Les circonstances influant sur la responsabilité civile contractuelle

Les circonstances influant sur la responsabilité civile contractuelle

Les clauses limitatives ou exclusives de responsabilité

Les clauses limitatives de responsabilité sont des stipulations contractuelles aux termes desquelles les parties prévoient une modification de l’étendue de leur responsabilité en limitant les conséquences de l’inexécution de leur engagement.

Elles sont valables dès lors que les parties en connaissent et en acceptent le contenu. Leur application est subordonnée à la constatation d’une faute contractuelle du débiteur.

Mais, lorsque le créancier établit une faute lourde ou un dol de la part du débiteur, la clause limitative de responsabilité est nulle. Le créancier peut alors obtenir la réparation intégrale de son préjudice.

Elles permettent de fixer le montant maximum des dommages et intérêts dus en cas d’engagement de la responsabilité des contractants.

Le montant de la réparation que devra verser le débiteur ne peut excéder le montant fixé par les parties.

Par contre, en Droit de la consommation, certaines clauses limitatives de responsabilité sont considérées comme abusives.

Il s’agit dans les contrats de vente des clauses « ayant pour objet ou pour effet de supprimer ou de réduire le droit à réparation du non-professionnel ou consommateur en cas de manquement par le professionnel à l’une quelconque de ses obligations» (cf. art.2 Décret du 24 mars 1978).

Les clauses exclusives de responsabilité sont des stipulations aux termes desquelles les parties prévoient d’exclure la responsabilité contractuelle du débiteur à certaines conditions. Le débiteur ne devra pas alors de dommages et intérêts en cas d’inexécution contractuelle même si le créancier démontre une faute du débiteur dans l’exécution de ses obligations.

Mais, tout comme les clauses limitatives de responsabilité, elles sont nulles lorsque l’inexécution contractuelle du débiteur procède d’un dol ou d’une faute lourde.

La validité des clauses exclusives de responsabilité comporte d’autres limites.

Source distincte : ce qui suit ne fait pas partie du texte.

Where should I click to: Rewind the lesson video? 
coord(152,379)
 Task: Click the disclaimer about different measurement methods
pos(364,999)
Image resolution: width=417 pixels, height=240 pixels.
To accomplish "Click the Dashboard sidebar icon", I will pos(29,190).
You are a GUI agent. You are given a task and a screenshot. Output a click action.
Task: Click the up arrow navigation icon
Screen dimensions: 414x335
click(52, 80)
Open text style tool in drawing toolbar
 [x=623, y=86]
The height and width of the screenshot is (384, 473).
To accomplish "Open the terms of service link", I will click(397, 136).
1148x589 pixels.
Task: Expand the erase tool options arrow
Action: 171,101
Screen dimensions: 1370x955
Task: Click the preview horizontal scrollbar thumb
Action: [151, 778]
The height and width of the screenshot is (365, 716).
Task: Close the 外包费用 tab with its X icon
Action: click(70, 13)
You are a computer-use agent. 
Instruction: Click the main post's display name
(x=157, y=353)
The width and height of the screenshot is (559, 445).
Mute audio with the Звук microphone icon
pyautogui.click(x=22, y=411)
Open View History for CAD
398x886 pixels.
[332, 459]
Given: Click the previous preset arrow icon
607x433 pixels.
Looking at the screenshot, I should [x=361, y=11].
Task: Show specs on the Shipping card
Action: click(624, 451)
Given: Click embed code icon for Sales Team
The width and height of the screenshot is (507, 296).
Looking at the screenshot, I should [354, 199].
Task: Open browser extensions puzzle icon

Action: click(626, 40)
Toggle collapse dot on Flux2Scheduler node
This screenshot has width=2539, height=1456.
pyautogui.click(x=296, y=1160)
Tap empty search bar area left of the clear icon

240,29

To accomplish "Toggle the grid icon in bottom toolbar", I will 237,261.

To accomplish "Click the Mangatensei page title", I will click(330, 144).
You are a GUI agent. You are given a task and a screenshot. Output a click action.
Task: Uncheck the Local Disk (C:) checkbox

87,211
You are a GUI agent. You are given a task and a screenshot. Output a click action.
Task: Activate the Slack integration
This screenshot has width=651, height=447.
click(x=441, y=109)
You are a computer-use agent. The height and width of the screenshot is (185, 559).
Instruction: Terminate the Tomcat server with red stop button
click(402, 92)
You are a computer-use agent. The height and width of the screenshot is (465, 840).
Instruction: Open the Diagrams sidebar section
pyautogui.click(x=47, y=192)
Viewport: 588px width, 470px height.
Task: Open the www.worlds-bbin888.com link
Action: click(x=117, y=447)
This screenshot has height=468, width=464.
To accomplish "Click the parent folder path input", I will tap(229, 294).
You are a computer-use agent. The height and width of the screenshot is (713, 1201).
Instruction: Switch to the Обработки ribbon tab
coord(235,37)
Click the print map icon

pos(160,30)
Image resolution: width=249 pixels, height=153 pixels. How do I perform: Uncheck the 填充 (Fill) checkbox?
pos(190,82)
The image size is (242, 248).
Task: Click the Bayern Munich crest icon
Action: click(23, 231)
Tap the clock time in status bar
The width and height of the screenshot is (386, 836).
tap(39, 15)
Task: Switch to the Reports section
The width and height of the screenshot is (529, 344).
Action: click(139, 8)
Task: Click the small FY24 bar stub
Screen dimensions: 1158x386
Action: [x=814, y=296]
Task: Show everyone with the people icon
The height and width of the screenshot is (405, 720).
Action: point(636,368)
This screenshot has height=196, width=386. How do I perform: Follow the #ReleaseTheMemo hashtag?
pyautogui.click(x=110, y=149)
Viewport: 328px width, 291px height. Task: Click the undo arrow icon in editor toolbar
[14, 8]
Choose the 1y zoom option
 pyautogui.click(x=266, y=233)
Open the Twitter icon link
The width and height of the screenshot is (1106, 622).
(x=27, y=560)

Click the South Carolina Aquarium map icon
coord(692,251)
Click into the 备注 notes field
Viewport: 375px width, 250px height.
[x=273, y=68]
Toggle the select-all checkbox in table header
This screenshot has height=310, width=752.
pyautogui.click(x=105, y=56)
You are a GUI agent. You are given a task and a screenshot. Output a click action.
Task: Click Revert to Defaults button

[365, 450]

Elle ne doit pas être contraire à l’ordre public. Ainsi, les clauses sont interdites en matière de responsabilité délictuelle.

Elle ne doit pas porter sur une obligation essentielle du contrat.

Par ailleurs, le Législateur prévoit la nullité des clauses exclusives de responsabilité en matière de baux d’habitation (cf. article 4 de la Loi du 6 juillet 1989) ainsi que dans les contrats conclus entre professionnels et consommateurs (cf. Décret du 24 mars 1978 pris en application de la Loi du 10 Janvier 1978).

Les clauses pénales

Une clause pénale est une stipulation contractuelle aux termes de laquelle les parties déterminent à l’avance le montant définitif de l’indemnité due en cas d’inexécution de l’obligation contractée quel que soit le préjudice subi par le créancier.

Elle s’applique dès l’instant où le débiteur n’exécute pas sn obligation.

Mais, d’après l’article 1230 C.civ., la mise en demeure préalable du débiteur par le créancier s’impose.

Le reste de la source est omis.